Replace "red point" with "red dot" throughout the data below and rewrite it with everything else unchanged. Leave the pictures out.

'''

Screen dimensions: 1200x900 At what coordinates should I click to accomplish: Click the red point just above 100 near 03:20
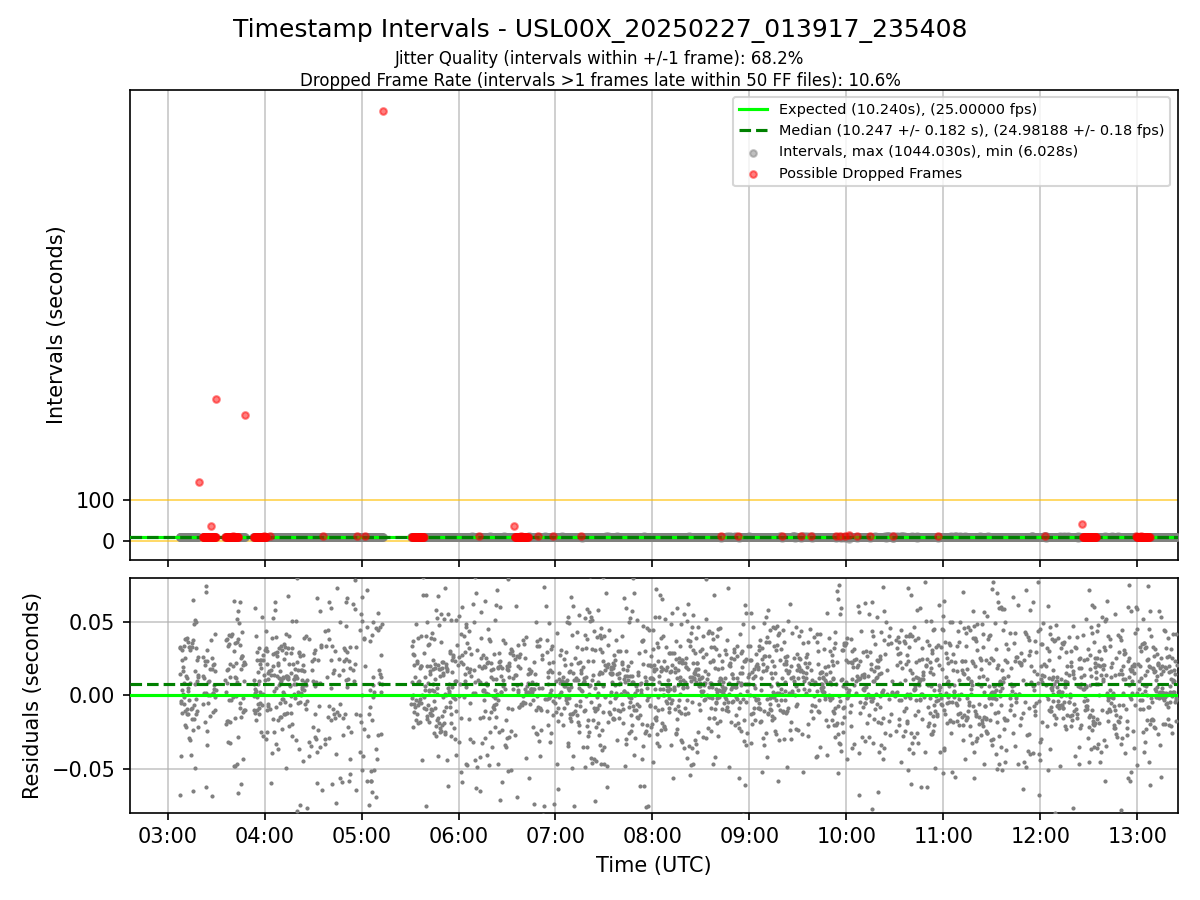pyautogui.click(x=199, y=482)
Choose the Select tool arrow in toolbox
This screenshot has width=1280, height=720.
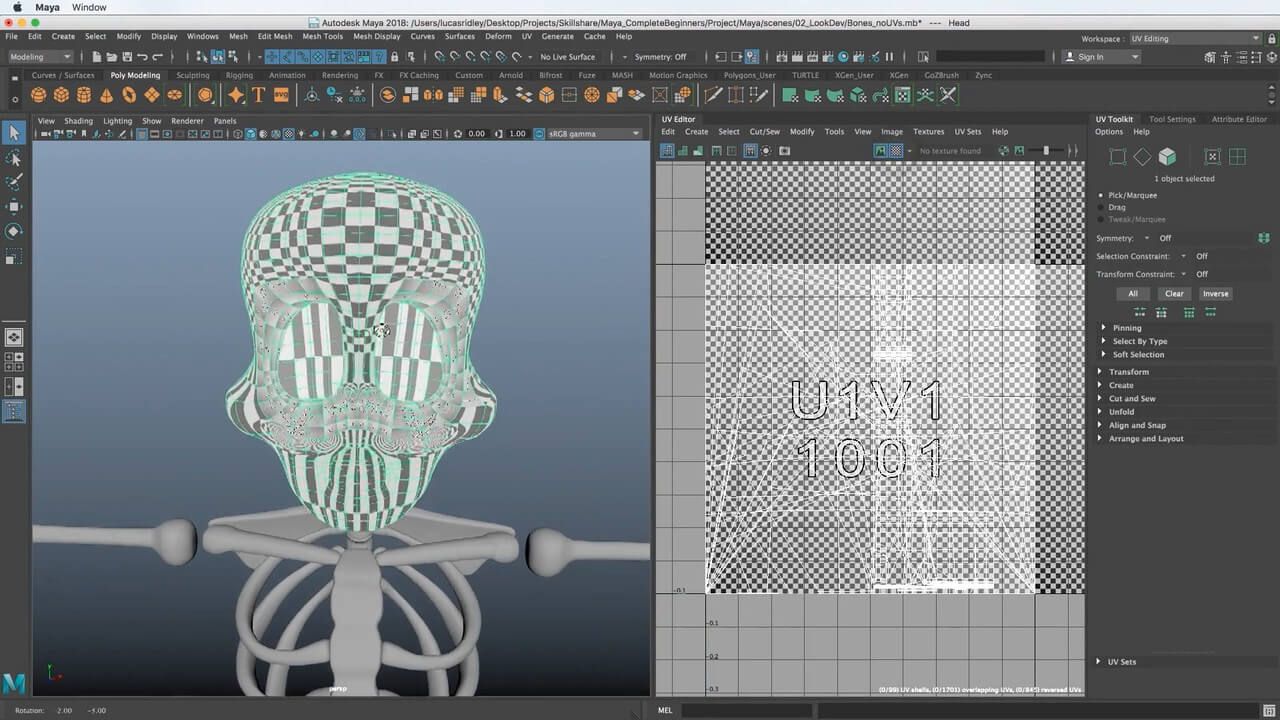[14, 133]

'''

Output for this exercise
Screen dimensions: 1200x900 At what coordinates should I click to accomplish: Click the red dot just above 100 near 03:20
pyautogui.click(x=199, y=482)
Choose the Select tool arrow in toolbox
This screenshot has width=1280, height=720.
[14, 133]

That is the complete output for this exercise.